(Records to process begins)
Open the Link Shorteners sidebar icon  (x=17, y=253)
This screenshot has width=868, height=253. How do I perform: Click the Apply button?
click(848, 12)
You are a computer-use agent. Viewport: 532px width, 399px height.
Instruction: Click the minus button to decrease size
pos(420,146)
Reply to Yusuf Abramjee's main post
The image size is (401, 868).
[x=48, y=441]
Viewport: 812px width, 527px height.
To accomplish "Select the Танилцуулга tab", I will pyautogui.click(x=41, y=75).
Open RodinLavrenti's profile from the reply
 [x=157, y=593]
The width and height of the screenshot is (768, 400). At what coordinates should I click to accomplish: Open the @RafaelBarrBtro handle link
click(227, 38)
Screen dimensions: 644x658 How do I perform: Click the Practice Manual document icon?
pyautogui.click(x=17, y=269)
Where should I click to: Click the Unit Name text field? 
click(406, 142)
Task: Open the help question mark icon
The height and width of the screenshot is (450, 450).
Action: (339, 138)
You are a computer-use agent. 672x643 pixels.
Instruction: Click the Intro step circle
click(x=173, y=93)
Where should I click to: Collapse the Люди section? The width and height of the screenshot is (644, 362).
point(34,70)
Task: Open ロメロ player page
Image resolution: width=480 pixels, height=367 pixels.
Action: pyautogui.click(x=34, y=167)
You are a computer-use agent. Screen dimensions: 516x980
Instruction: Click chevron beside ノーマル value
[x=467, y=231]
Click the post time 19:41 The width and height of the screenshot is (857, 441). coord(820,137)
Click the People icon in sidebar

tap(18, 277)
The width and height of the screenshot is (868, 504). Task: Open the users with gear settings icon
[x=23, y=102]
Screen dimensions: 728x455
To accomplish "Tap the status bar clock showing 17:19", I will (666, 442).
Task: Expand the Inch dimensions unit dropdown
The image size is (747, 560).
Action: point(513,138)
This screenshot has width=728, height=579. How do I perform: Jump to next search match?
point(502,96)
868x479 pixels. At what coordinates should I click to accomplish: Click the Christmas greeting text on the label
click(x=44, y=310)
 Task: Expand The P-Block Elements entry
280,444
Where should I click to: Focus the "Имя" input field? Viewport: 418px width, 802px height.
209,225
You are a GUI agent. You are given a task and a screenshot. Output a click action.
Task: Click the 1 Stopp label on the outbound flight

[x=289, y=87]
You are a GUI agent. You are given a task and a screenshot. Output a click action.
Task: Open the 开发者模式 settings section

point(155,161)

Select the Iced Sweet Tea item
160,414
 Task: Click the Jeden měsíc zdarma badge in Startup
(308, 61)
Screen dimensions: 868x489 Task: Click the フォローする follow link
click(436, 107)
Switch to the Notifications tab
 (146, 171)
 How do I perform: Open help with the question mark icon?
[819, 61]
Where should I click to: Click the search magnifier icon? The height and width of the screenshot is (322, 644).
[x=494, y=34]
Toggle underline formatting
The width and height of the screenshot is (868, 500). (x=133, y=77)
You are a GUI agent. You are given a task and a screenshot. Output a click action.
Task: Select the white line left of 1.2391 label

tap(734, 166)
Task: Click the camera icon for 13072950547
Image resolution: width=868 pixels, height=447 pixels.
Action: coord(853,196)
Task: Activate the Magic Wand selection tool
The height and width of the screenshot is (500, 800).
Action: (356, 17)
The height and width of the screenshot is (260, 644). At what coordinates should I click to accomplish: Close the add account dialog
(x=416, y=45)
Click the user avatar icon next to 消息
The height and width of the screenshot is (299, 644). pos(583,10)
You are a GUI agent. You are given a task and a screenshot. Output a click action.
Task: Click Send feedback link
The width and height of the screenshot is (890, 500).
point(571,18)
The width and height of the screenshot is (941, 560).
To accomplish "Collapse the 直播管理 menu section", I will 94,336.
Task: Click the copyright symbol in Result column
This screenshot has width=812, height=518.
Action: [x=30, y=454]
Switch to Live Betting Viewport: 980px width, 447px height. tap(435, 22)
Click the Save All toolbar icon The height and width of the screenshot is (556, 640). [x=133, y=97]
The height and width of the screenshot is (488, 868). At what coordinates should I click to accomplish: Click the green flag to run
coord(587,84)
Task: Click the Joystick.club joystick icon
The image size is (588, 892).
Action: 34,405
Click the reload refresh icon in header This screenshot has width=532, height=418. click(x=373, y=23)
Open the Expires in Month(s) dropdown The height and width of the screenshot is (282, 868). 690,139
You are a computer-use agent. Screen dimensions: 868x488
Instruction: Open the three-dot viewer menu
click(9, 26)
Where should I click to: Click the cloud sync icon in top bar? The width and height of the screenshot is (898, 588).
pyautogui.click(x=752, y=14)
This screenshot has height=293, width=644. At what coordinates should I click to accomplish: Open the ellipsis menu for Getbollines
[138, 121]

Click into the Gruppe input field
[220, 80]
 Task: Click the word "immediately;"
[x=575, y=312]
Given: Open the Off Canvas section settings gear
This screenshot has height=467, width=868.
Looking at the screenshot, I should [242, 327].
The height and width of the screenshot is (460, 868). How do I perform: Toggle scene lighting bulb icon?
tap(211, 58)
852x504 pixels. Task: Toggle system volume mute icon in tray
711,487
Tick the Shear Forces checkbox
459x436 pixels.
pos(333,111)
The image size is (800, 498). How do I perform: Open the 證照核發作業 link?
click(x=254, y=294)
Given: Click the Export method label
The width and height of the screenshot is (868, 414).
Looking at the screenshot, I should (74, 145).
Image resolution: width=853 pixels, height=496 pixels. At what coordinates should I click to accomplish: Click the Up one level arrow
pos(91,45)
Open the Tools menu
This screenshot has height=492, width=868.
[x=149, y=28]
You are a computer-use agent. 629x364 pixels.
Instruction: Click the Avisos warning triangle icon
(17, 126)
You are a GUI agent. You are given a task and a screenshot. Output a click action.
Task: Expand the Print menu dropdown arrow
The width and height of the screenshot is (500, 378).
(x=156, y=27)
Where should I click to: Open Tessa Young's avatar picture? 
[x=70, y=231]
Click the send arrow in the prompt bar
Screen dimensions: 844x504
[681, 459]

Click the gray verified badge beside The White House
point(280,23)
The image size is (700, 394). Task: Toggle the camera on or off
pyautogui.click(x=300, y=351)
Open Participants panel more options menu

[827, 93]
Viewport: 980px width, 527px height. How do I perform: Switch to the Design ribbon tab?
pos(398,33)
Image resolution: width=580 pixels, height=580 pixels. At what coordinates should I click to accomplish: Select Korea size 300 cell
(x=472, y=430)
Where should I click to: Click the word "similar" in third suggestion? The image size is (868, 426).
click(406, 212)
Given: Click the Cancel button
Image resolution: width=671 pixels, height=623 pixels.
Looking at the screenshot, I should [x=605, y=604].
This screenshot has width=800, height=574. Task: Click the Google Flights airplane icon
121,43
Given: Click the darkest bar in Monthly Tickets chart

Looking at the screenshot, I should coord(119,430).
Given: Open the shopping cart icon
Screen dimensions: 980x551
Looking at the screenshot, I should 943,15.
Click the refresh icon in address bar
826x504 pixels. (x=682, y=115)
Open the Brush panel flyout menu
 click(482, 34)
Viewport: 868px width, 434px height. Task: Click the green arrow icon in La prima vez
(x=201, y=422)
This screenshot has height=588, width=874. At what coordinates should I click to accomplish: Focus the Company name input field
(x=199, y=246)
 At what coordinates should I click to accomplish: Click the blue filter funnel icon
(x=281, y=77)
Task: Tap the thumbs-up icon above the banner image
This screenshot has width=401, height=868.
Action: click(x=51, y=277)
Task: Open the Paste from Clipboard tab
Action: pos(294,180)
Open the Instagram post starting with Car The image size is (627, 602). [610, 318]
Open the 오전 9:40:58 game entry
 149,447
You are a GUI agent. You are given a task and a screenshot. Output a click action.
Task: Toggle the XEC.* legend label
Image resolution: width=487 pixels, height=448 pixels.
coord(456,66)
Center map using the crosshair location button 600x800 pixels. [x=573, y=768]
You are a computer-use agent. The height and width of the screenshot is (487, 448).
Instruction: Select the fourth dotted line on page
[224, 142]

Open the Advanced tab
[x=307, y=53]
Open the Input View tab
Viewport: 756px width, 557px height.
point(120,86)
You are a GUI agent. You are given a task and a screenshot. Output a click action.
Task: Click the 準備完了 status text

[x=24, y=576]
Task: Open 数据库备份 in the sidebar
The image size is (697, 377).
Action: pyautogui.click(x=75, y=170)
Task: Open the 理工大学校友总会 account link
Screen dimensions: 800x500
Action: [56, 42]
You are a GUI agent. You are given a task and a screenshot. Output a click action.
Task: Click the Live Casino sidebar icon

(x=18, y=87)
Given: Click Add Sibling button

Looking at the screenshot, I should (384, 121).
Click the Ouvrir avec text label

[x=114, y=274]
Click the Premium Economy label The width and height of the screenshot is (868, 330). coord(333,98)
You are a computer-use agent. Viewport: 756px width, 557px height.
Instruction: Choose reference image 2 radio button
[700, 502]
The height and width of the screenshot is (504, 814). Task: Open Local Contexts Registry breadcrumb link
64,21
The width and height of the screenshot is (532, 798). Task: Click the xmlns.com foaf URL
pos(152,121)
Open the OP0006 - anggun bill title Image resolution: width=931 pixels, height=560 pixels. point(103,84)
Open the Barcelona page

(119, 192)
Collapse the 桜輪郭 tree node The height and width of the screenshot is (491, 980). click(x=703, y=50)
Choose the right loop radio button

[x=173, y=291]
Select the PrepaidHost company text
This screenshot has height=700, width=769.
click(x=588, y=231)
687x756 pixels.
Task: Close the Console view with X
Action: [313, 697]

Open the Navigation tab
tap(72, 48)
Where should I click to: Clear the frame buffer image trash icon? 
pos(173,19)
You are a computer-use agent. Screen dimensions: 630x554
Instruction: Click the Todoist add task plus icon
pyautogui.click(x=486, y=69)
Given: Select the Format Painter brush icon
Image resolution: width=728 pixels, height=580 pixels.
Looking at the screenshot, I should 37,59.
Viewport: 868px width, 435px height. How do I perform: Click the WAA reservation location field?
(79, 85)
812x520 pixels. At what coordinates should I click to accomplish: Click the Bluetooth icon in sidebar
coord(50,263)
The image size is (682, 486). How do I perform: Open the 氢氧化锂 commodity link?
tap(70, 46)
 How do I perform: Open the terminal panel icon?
(Records to process ends)
▶ [Exercise]:
Reproduce, exactly as they stand in the data above, the lines from the one that holds "Instruction: Choose reference" to the one that holds "Collapse the 桜輪郭", inclusive.

▶ [Result of this exercise]:
Instruction: Choose reference image 2 radio button
[700, 502]
The height and width of the screenshot is (504, 814). Task: Open Local Contexts Registry breadcrumb link
64,21
The width and height of the screenshot is (532, 798). Task: Click the xmlns.com foaf URL
pos(152,121)
Open the OP0006 - anggun bill title Image resolution: width=931 pixels, height=560 pixels. point(103,84)
Open the Barcelona page

(119, 192)
Collapse the 桜輪郭 tree node The height and width of the screenshot is (491, 980). click(x=703, y=50)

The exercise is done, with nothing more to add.